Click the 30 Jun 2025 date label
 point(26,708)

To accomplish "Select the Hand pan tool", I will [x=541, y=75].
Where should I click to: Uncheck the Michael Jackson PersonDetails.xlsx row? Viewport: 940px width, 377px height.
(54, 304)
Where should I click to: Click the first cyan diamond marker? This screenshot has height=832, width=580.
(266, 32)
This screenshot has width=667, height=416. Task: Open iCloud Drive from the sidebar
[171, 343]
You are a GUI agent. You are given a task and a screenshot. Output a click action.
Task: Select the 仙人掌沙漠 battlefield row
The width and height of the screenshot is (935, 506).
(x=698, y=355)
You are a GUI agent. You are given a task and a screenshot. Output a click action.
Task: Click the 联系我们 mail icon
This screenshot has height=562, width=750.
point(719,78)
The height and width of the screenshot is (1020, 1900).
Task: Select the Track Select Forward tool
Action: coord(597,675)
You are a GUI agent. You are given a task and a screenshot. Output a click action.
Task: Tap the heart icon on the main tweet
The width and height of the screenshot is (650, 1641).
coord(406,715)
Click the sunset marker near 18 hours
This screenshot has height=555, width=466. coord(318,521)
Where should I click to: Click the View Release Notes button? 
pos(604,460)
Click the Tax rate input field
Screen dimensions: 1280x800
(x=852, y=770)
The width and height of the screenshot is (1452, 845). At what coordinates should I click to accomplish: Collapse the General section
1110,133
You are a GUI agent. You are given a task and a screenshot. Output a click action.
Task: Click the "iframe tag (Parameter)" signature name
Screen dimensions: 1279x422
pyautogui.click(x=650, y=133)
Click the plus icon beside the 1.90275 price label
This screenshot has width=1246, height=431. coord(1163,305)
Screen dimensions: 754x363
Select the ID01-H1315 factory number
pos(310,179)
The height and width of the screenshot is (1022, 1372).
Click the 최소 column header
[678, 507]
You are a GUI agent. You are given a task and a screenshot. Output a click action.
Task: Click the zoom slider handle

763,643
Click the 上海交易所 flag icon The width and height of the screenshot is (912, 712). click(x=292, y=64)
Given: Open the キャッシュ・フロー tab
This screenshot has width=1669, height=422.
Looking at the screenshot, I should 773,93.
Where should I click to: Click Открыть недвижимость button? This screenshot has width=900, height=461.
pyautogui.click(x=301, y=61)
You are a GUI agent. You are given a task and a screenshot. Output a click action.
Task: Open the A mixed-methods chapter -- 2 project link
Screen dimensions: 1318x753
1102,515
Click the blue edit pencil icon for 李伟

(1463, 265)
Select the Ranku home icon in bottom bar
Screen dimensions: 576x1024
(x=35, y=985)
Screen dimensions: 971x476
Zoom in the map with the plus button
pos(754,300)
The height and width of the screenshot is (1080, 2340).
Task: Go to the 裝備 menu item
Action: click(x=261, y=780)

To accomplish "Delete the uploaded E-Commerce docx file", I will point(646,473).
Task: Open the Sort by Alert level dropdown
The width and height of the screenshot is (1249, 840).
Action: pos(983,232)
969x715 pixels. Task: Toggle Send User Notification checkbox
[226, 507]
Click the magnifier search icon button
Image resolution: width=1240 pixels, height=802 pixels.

== To do ==
From the data above, report how many lines hold the word "will", answering with the number by itself.

== Exercise output ==
2